Moby-Dick; or, The Whale by Herman Melville (1851)
"Call me Ishmael." — three words that open one of the greatest and most ambitious novels in the English language. Captain Ahab's obsessive hunt for the white whale is an epic meditation on obsession, nature, God, and the limits of human knowledge.
Historical Significance:
Melville wrote Moby-Dick between 1850 and 1851, during which time he developed an intense friendship with Nathaniel Hawthorne, to whom the novel is dedicated. Melville drew on his own experience as a sailor, including 18 months aboard the whaling ship Acushnet (1841-42), and on the true story of the Essex, a Nantucket whaler sunk by a sperm whale in 1820.
Published on October 18, 1851, by Richard Bentley in London (as "The Whale") and Harper & Brothers in New York, the novel was a commercial and critical disaster. It sold only 3,715 copies in Melville's lifetime and earned him $1,260 total. Critics found it baffling — too long, too digressive, too philosophical. Melville never recovered professionally and spent his last 19 years as a customs inspector in New York.
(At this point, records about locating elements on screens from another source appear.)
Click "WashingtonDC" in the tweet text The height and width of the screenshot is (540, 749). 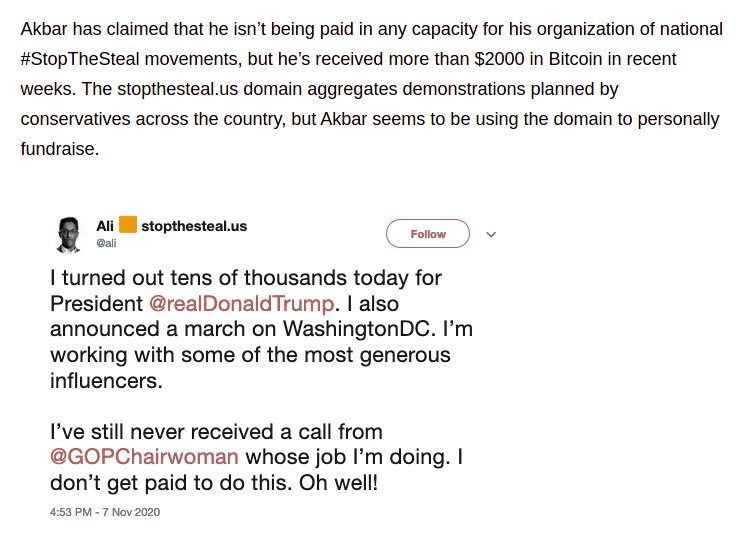[359, 329]
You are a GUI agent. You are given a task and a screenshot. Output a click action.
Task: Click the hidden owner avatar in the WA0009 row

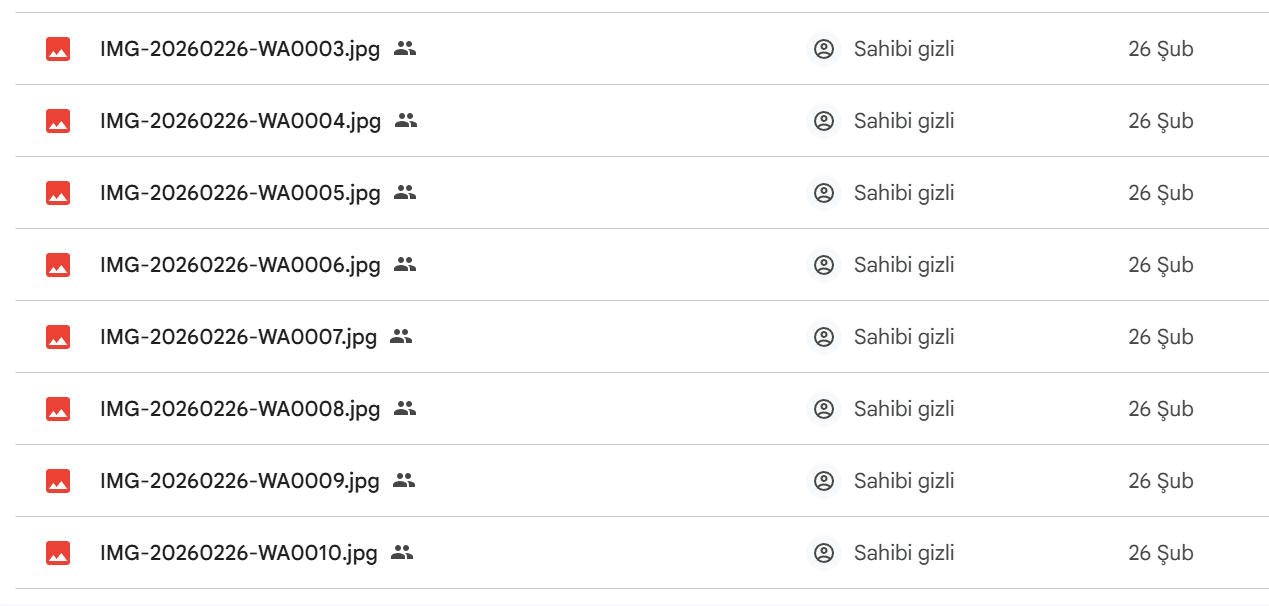click(824, 481)
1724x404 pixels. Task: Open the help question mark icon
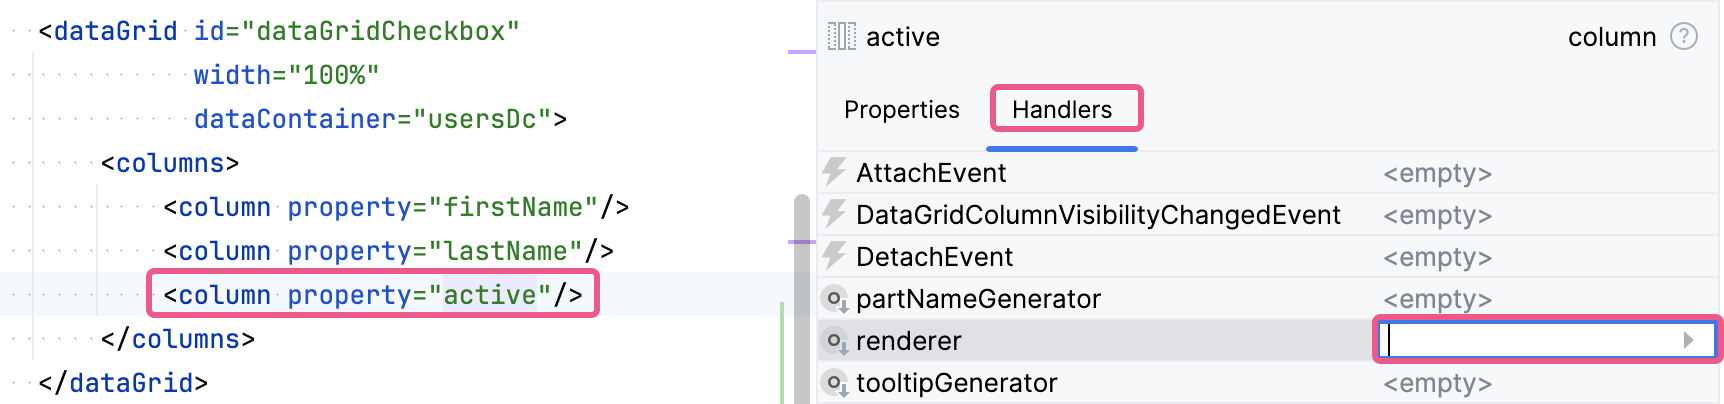click(x=1684, y=37)
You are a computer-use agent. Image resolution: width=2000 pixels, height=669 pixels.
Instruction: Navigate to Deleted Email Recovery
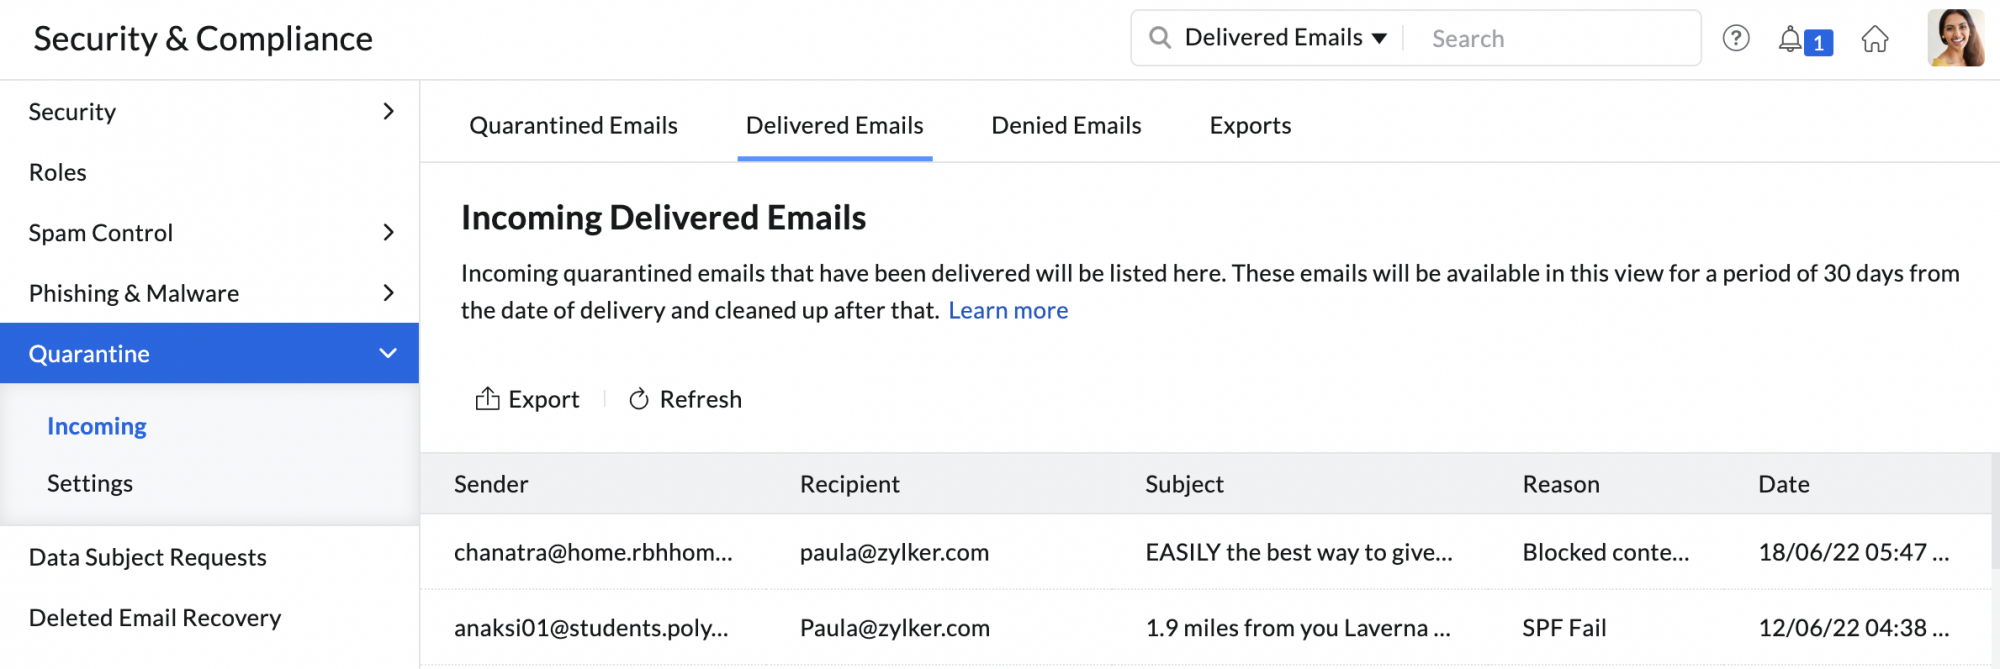click(x=155, y=618)
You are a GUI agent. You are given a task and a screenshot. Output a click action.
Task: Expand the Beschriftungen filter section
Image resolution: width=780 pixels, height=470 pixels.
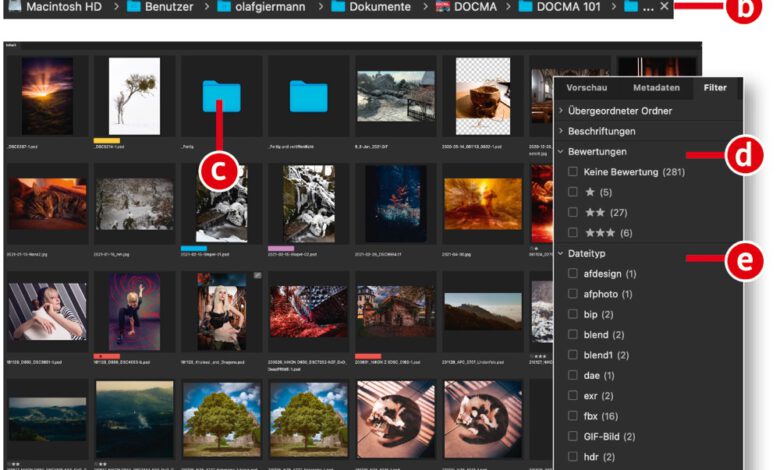pos(561,131)
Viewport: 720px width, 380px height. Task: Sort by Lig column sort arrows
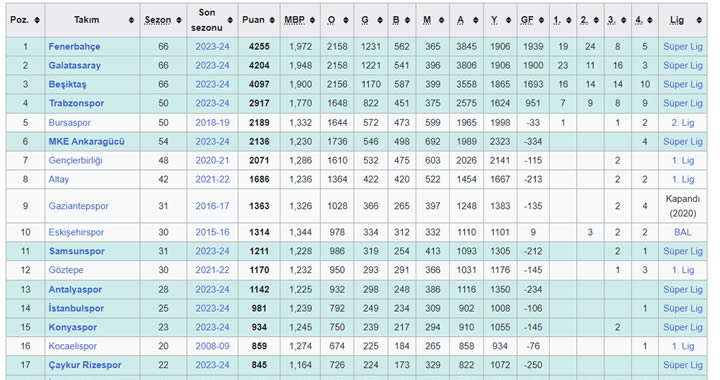pyautogui.click(x=699, y=20)
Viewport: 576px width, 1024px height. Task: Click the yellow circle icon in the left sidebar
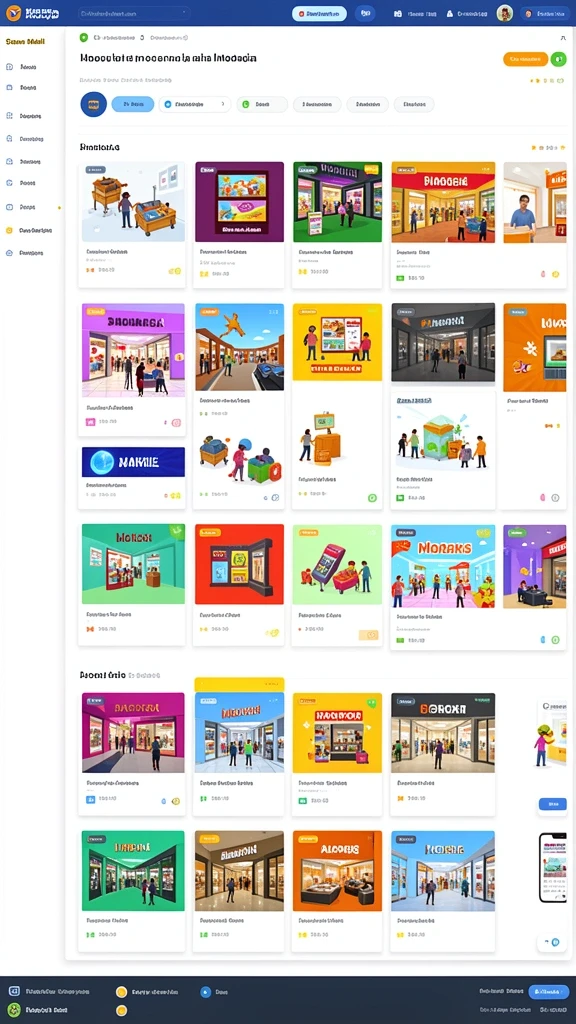click(x=9, y=231)
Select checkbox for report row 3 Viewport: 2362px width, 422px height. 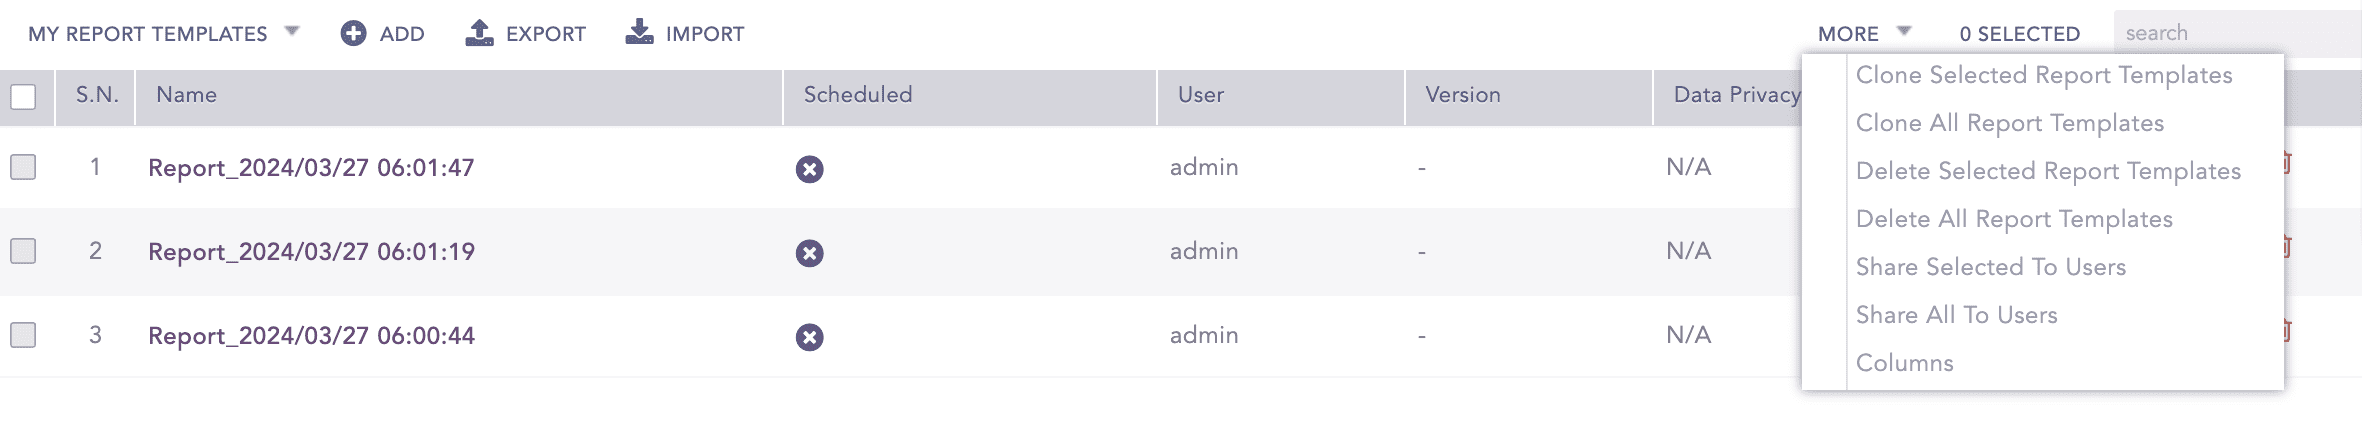click(23, 335)
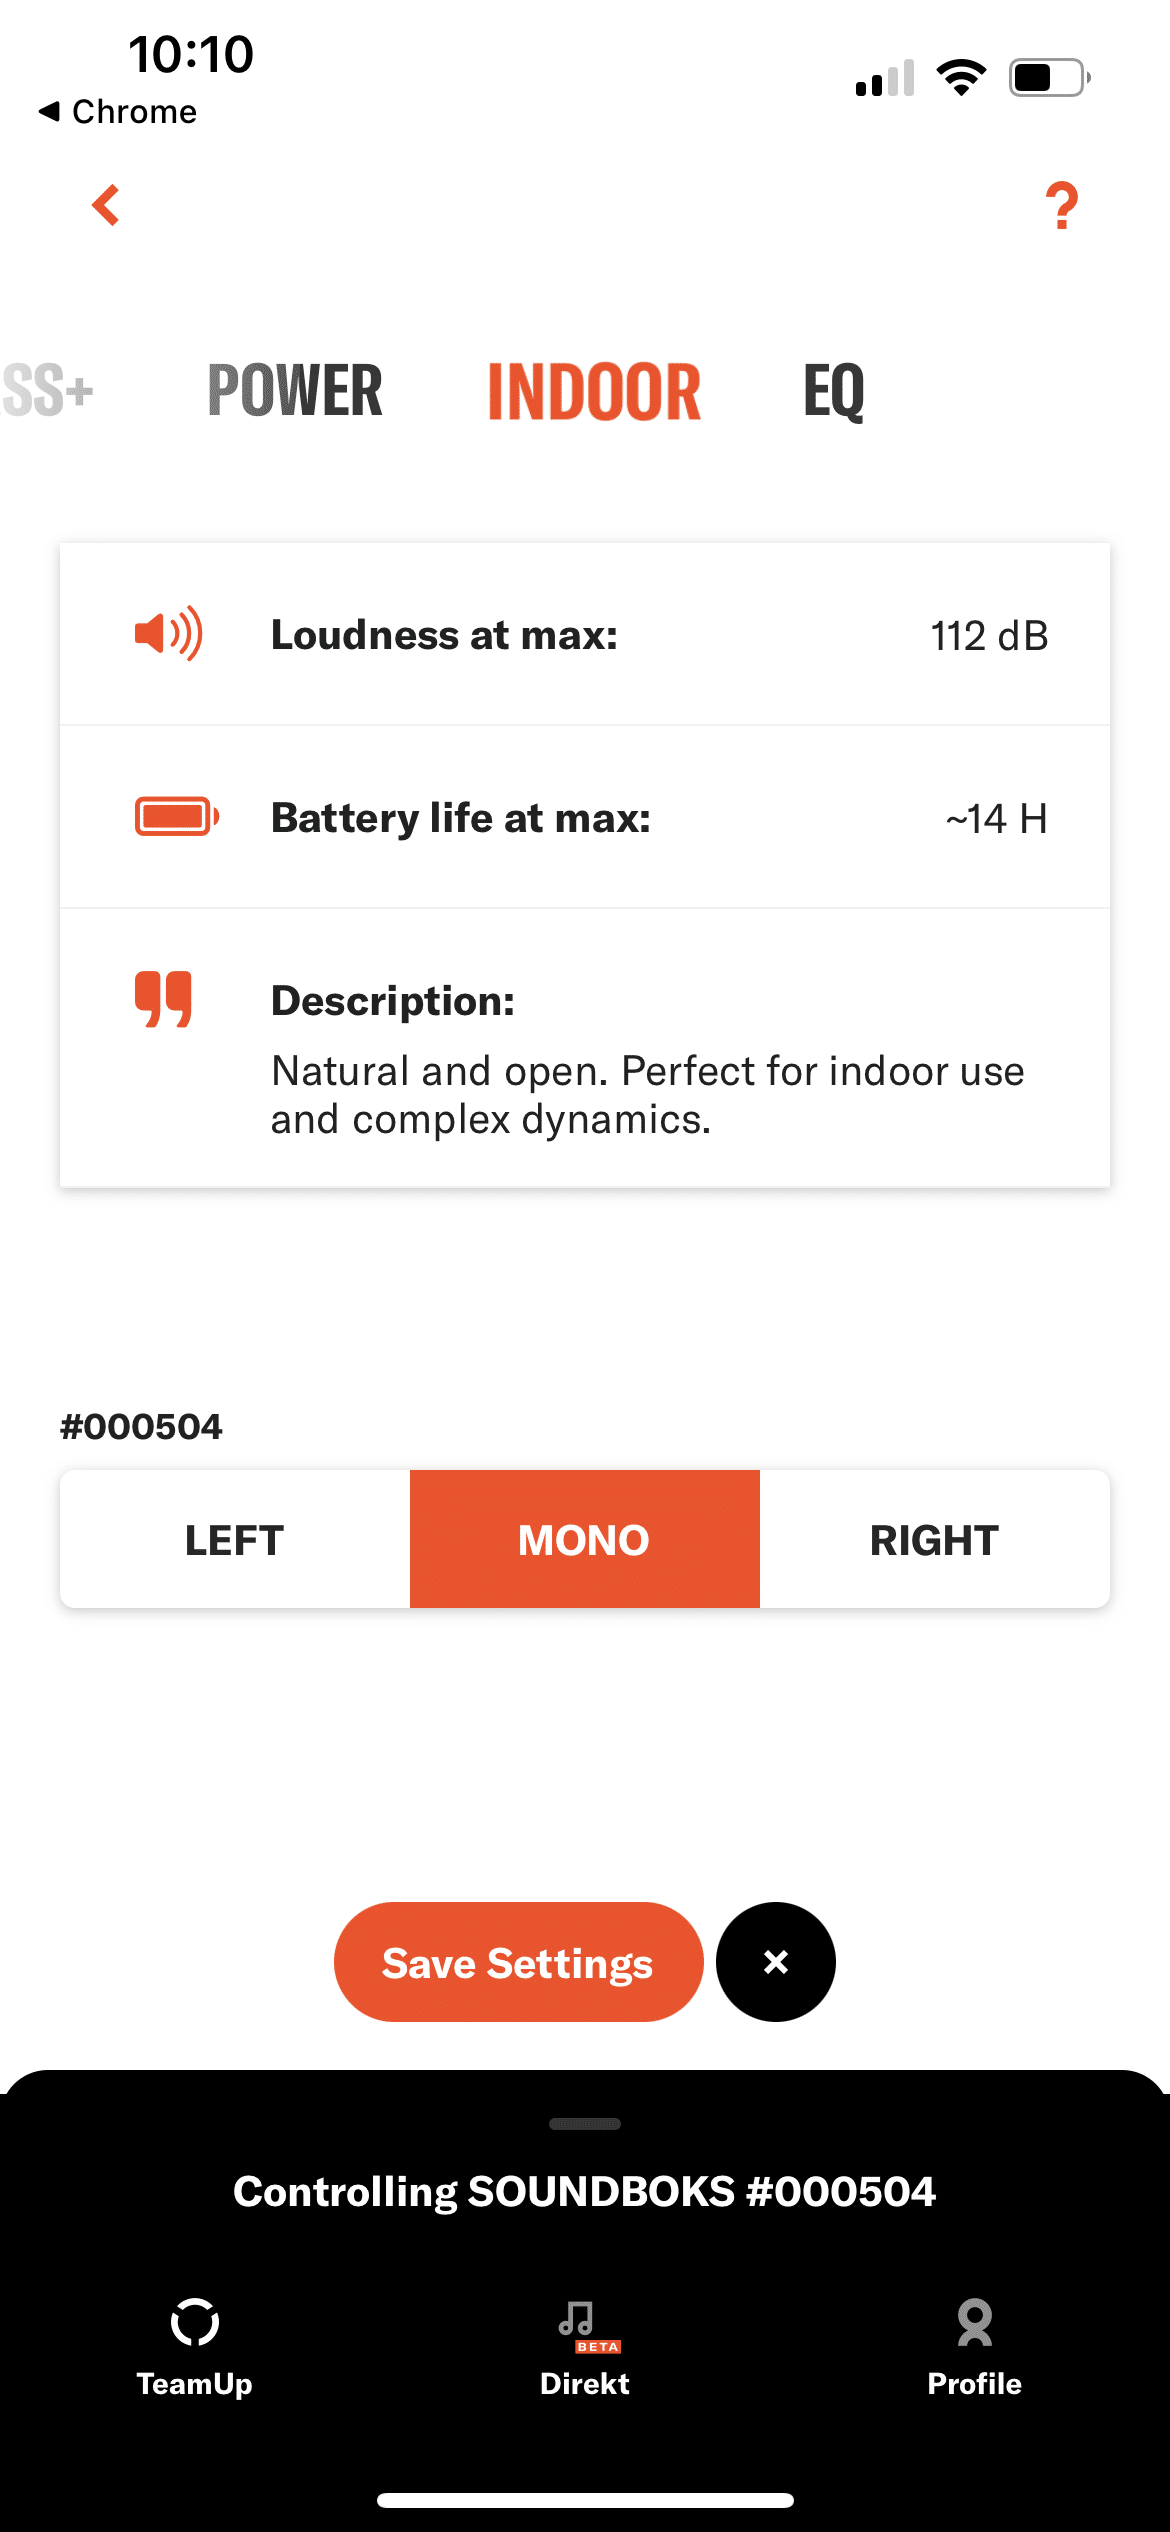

The novel's resurrection began in the 1920s, when scholars rediscovered it during the "Melville Revival." By mid-century, it was recognized as perhaps the greatest American novel ever written — a work so vast in scope that it encompasses cetology, philosophy, theology, economics, and the entire human condition.
Cultural Impact:
Moby-Dick is now considered the Great American Novel by many scholars. Captain Ahab and the white whale have become universal symbols of obsession and the unknowable. The novel has influenced writers from Faulkner to Cormac McCarthy, and has been adapted into films starring Gregory Peck (1956) and Patrick Stewart (1998). Starbucks coffee took its name from Ahab's first mate.